Sta aprendo in questi minuti a Roma, nella Sala della Protomoteca in Campidoglio, la camera ardente del filosofo Luciano De Crescenzo. Dalle 10 alle 20 di questa sera sarà possibile rendere l’ultimo saluto allo scrittore che raccontò con ironia la sua città e gli antichi filosofi dell’età Greca. De Crescenzo è nato a Napoli il 18 agosto 1928, nel quartiere di San Ferdinando, zona di Santa Lucia, nello stesso palazzo di Bud Spencer, di cui fu grande amico. Ricoverato da due settimane per una polmonite, De Crescenzo è morto al Policlinico Gemelli di Roma. Al capezzale c’erano i familiari, la figlia Paola, il nipote, il genero, i collaboratori e gli amici di tutta la vita: Marisa Laurito e Renzo Arbore. La notizia della scomparsa dello scrittore si aggiunge ad un altra importante perdita nel mondo della cultura italiano, quella di Andrea Camilleri, scomparso poche ore prima.

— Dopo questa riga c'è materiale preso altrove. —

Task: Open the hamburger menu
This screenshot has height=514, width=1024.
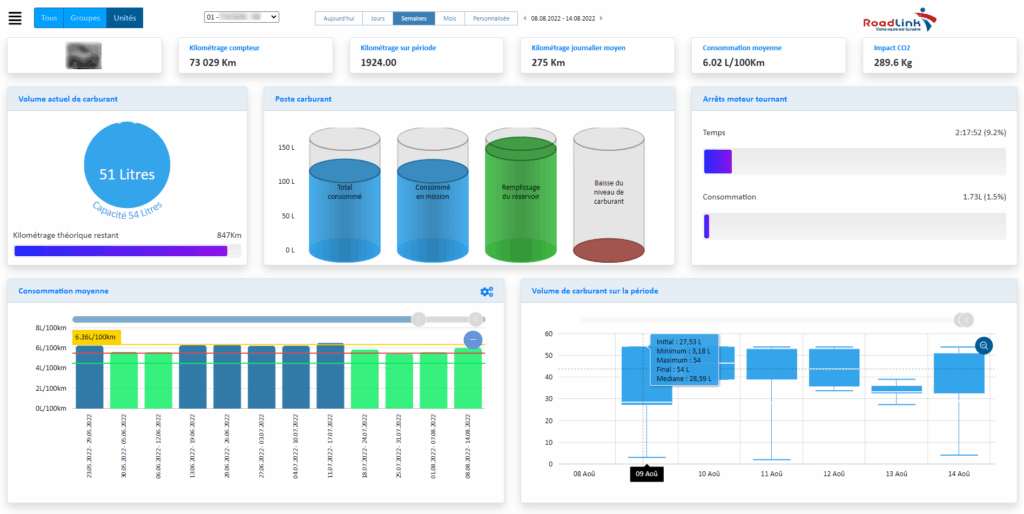Action: click(15, 18)
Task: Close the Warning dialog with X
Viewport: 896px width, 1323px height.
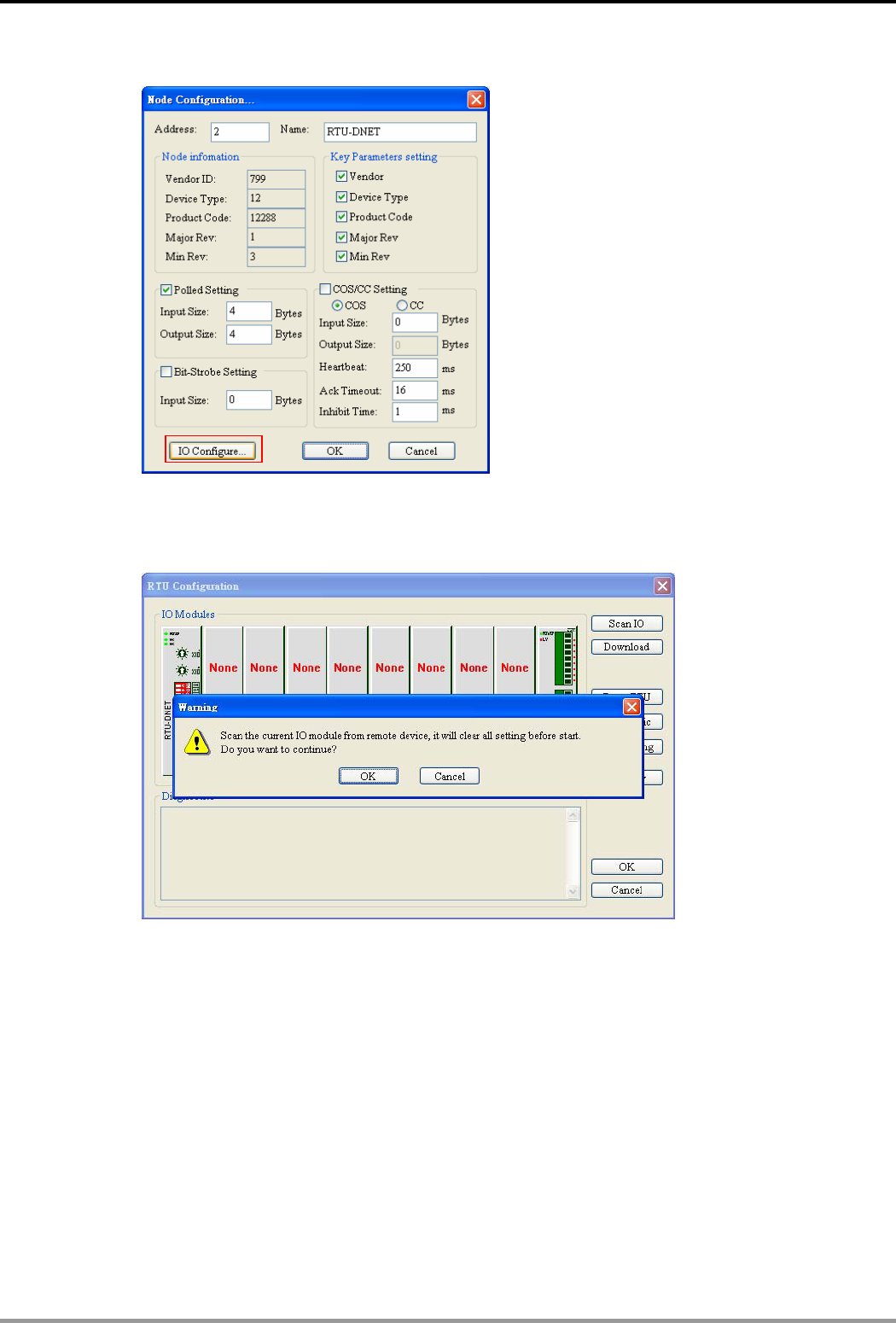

Una laurea in ingegneria in tasca, col massimo dei voti presso l’Università degli Studi di Napoli “Federico II, una carriera da scrittore e filosofo, regista, attore e conduttore televisivo. Prima di dedicarsi alla narrativa, alla saggistica e allo spettacolo, svolse per un periodo la professione di ingegnere. Da tempo si era trasferito a vivere con la famiglia nella capitale, il mese prossimo avrebbe compiuto 91 anni. Commozione in città, ieri, appresa la notizia della scomparsa. Il sindaco de Magistris ha proclamato il lutto cittadino per il giorno dei funerali e disposto che sugli edifici pubblici le bandiere a mezz’asta. “Esprimo il cordoglio profondo mio personale e della città di Napoli per la fine terrena del grande Luciano De Crescenzo, uomo di immensa cultura che ha saputo interpretare al meglio l’anima del popolo napoletano – ha commentato De Magistris -. Persona di estrema intelligenza, enorme cultura e di una naturale simpatia tutta partenopea. Luciano mancherà molto a Napoli e alla sua gente, lo ricorderemo tutti con immenso affetto e gratitudine.” Intanto Napoli si prepara ad accogliere la salma dello scrittore domani mattina per i funerali, che verranno celebrati alle 10.30 nel complesso di Santa Chiara, nel cuore storico della città, i Decumani.